# Some pictures of Jake



## Gingerkidsmom (Jan 1, 2013)

Nice looking dog! I have a thing for the red ones.:wave:


----------



## SoDak Goldens (Apr 28, 2013)

Gingerkidsmom said:


> Nice looking dog! I have a thing for the red ones.:wave:


Thanks, I like all goldens but I'm kinda partial to the red ones also.


----------



## Maddie'sMom2011 (Apr 26, 2011)

Jake is sure a handsome boy. Our Jake also had seizures.


----------



## Oaklys Dad (Dec 28, 2005)

I like the skill with the tennis ball in the first picture.


----------



## dborgers (Dec 7, 2011)

Jake's a "Master Ballman" headed for the 'Ballman Hall of Fame'! Beautiful boy


----------



## SoDak Goldens (Apr 28, 2013)

Oaklys Dad said:


> I like the skill with the tennis ball in the first picture.


I've got a video of him doing it, need to figure out a way to get the video off my phone and on here.


----------



## dborgers (Dec 7, 2011)

SoDak Goldens said:


> I've got a video of him doing it, need to figure out a way to get the video off my phone and on here.


Create a YouTube account, upload the video, then copy the URL in the address bar (top of the browser window - "http://youtube .... - of that particular video. After you've uploaded it to YouTube and named it as it uploads, click "Video Manager", then your YouTube user name (such as "SoDok Goldens") and then the click the link to that particular video. Paste that link you copied at YouTube in the "Go Advanced" text box (button below the primary text box at the bottom of any thread).

I haven't had any luck but using the "Go Advanced" text box getting them to show up. Just a link when using the simple text box.


----------



## SoDak Goldens (Apr 28, 2013)

dborgers said:


> Create a YouTube account, upload the video, then copy the URL in the address bar (top of the browser window - "http://youtube .... - of that particular video. After you've uploaded it to YouTube and named it as it uploads, click "Video Manager", then your YouTube user name (such as "SoDok Goldens") and then the click the link to that particular video. Paste that link you copied at YouTube in the "Go Advanced" text box (button below the primary text box at the bottom of any thread).
> 
> I haven't had any luck but using the "Go Advanced" text box getting them to show up. Just a link when using the simple text box.

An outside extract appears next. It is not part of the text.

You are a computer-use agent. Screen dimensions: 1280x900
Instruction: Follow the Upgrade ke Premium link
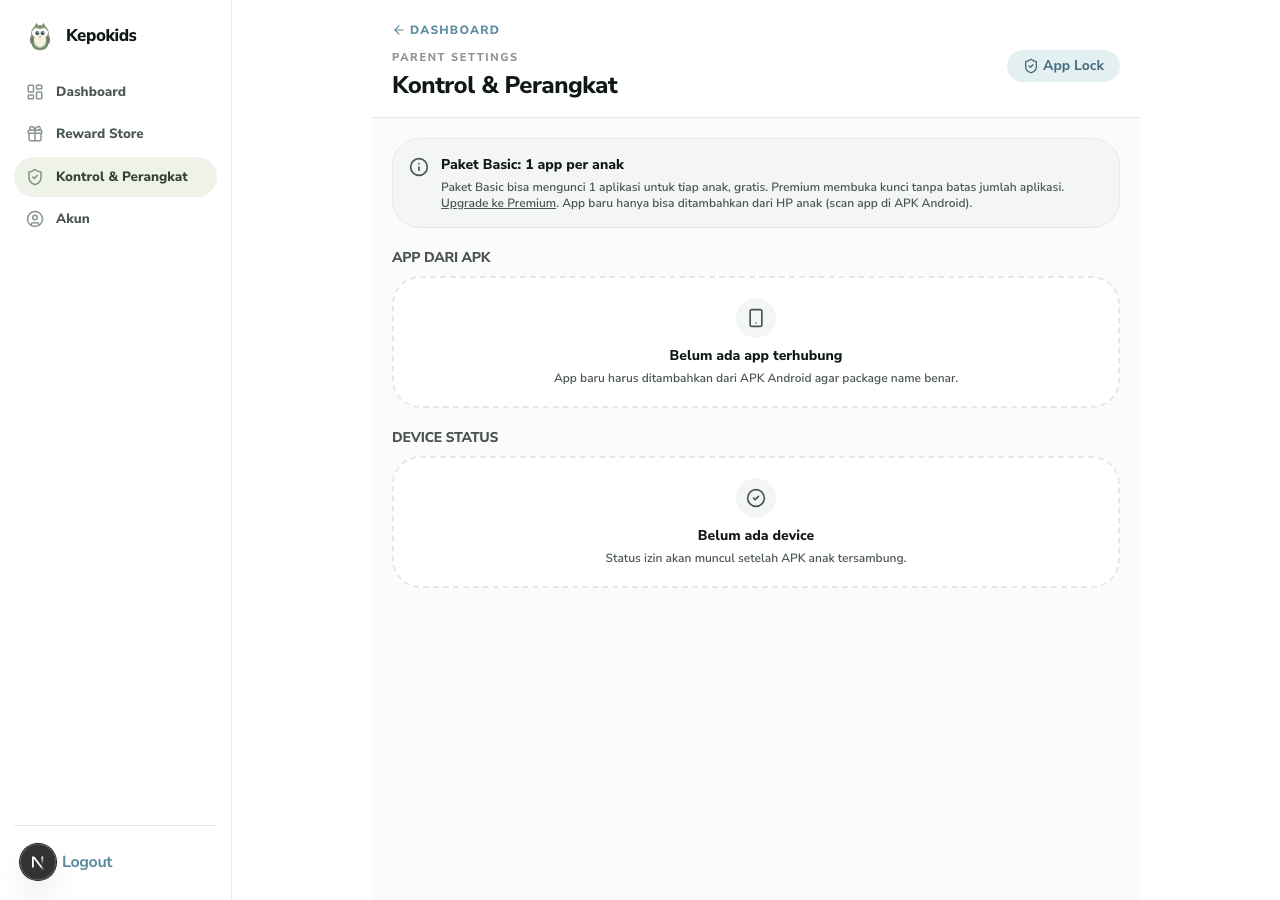[x=498, y=203]
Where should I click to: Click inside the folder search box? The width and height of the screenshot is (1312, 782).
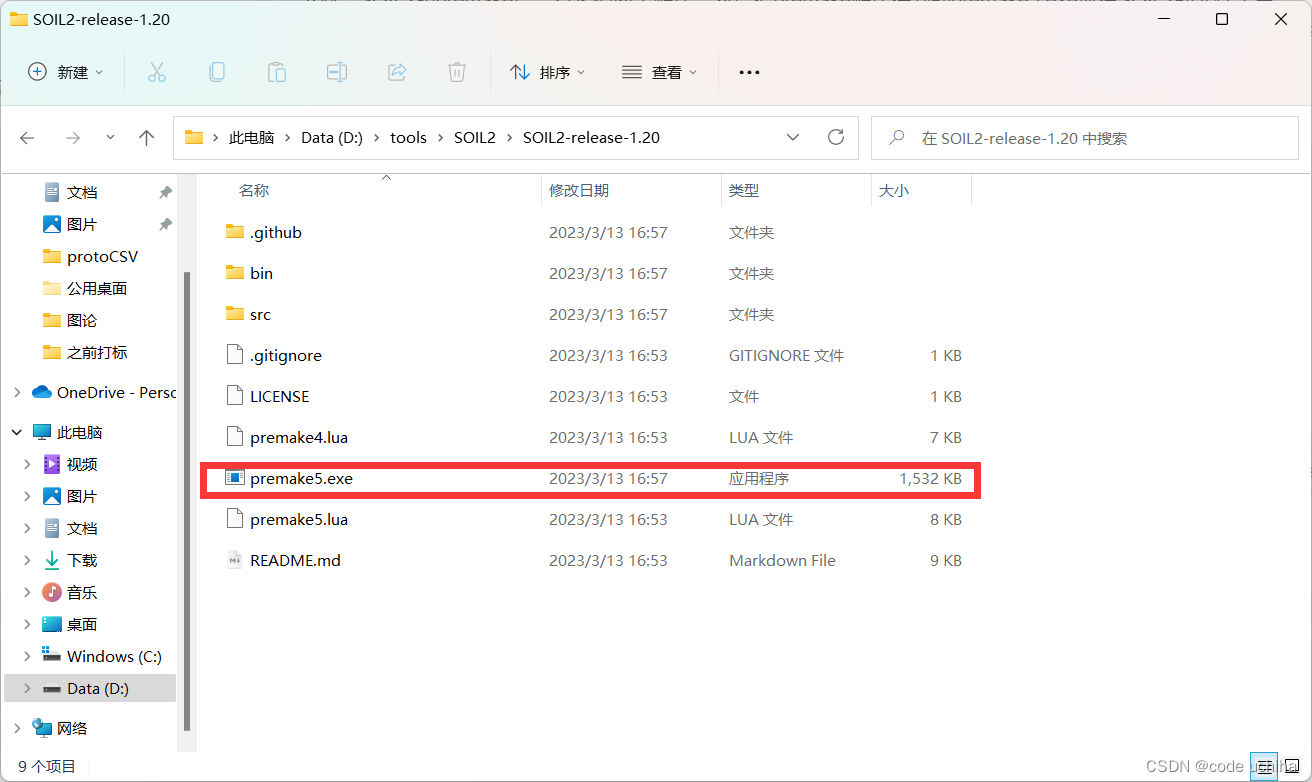[1084, 137]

Thanks!! Here's the link to the video, hope this works. 
Jake playing ball - YouTube


----------



## dborgers (Dec 7, 2011)

SoDak Goldens said:


> Thanks!! Here's the link to the video, hope this works.
> Jake playing ball - YouTube


Glad you got it uploaded.

Click your user name on YouTube - A.J. Kannegieter - then click the link to the video and paste *that* link in the browser address bar in the "Go Advanced" text box, the video should show up and be viewable full screen if someone clicks the little square in the bottom right corner. Great video, BTW jake is a "Master Ballman"!! 

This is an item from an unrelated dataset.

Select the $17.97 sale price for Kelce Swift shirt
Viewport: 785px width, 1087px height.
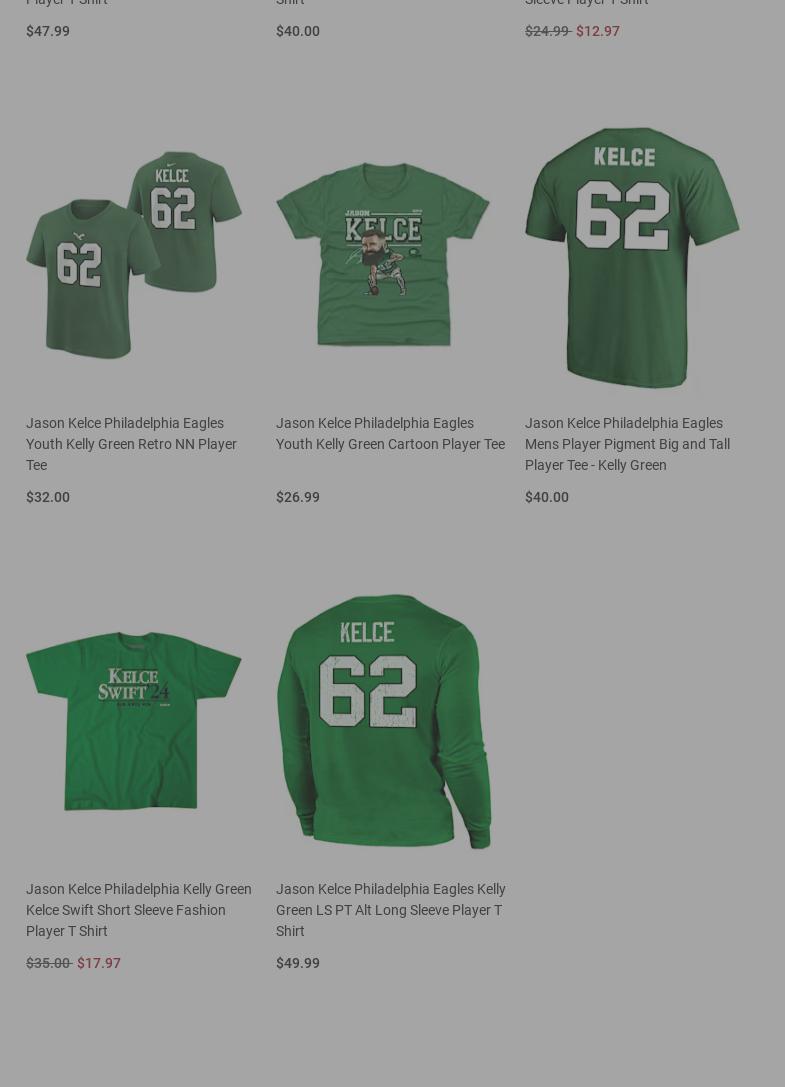point(98,963)
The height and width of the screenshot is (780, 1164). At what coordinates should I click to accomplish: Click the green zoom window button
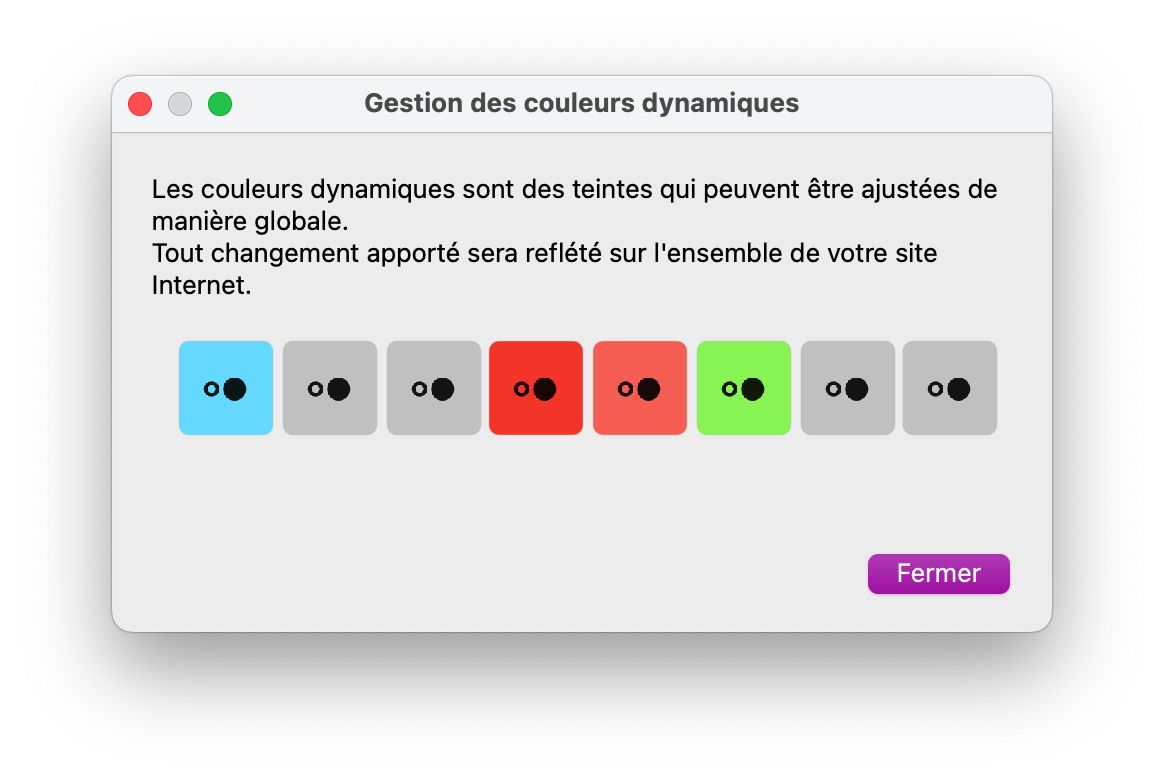coord(220,104)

I had to mess around a little until I figured out how to get them to show up. 

Like this:


----------



## drofen (Feb 2, 2013)

SoDak Goldens said:


> Thanks!! Here's the link to the video, hope this works.
> Jake playing ball - YouTube


Ahaha!! That's too awesome!!


----------



## SoDak Goldens (Apr 28, 2013)

Think I finally got this video posting figured out. Here's another video of him trying to stay awake while we were loading the other day. The trucks not moving, he's just that tired............he had a long day


----------



## Maddie'sMom2011 (Apr 26, 2011)

That was too cute! What a smart boy! Entertaining himself with a tennis ball. He's a character isn't he?


----------



## dborgers (Dec 7, 2011)

SoDak Goldens said:


> Think I finally got this video posting figured out. Here's another video of him trying to stay awake while we were loading the other day. The trucks not moving, he's just that tired............he had a long day
> 
> sleepy jake - YouTube


Aw, that's just too cute! One can understand how the hypnotic idling of the engine would lull him to sleep. 

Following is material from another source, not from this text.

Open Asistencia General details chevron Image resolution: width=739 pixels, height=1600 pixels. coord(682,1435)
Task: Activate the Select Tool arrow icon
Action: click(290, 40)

Congrats on the YouTube mastery


----------



## SoDak Goldens (Apr 28, 2013)

Thanks for all the kinds words and the help posting the videos. Yes Jake is quite a character. All he wants to do is play fetch and if you quite playing with him he just takes his ball and plays by himself. He's better with his paws than some humans are with there hands, LOL


----------



## CAROLINA MOM (May 12, 2009)

I am too am a big fan of the Reds, Jake's a beautiful boy.

Great pictures and videos. The one of him falling asleep was so funny.


----------



## dogloverforlife (Feb 17, 2013)

He is sure handsome!!

Sent from Petguide.com Free App


----------



## Barkr (Dec 23, 2011)

That is so cute and clever !


----------



## SoDak Goldens (Apr 28, 2013)

Here's another picture of Jake:


This was Dakota, I got her before I got jake. I got her when she was 8 weeks old and unfortunately she got ran over just a couple weeks after I got her:


This was Diesel, I had him before Dakota. He was my first Golden & a hell of a dog. He's been gone since 2008 and there's still not a day that go's by that I don't think about him:


When I had Diesel my brother stayed with me for a while and so did his female basset hound. Well Diesel and the basset hound got kind of friendly and this was the end results, 6 golden retriever basset hound mix pups. This is a picture of Duke: 


I don't know what happened and may never know what happened but Diesel always.....ALWAYS stayed close to home, I had Duke tied up but he slipped his collar off when I wasn't looking and they disapeared, never saw them again. Searched a 15 mile radious of the house, it was right before hunting season so I asked all the hunters I knew to keep an eye out for them or Diesels collar or even their remains if they stumbled upon them and nobody found anything. I blame my neighbor for doing something to them and have reason to beleive he did, just can't prove it.


----------



## SoDak Goldens (Apr 28, 2013)

Here's a couple new pics of Jake:

The dog days of summer


Taking a little cat nap


----------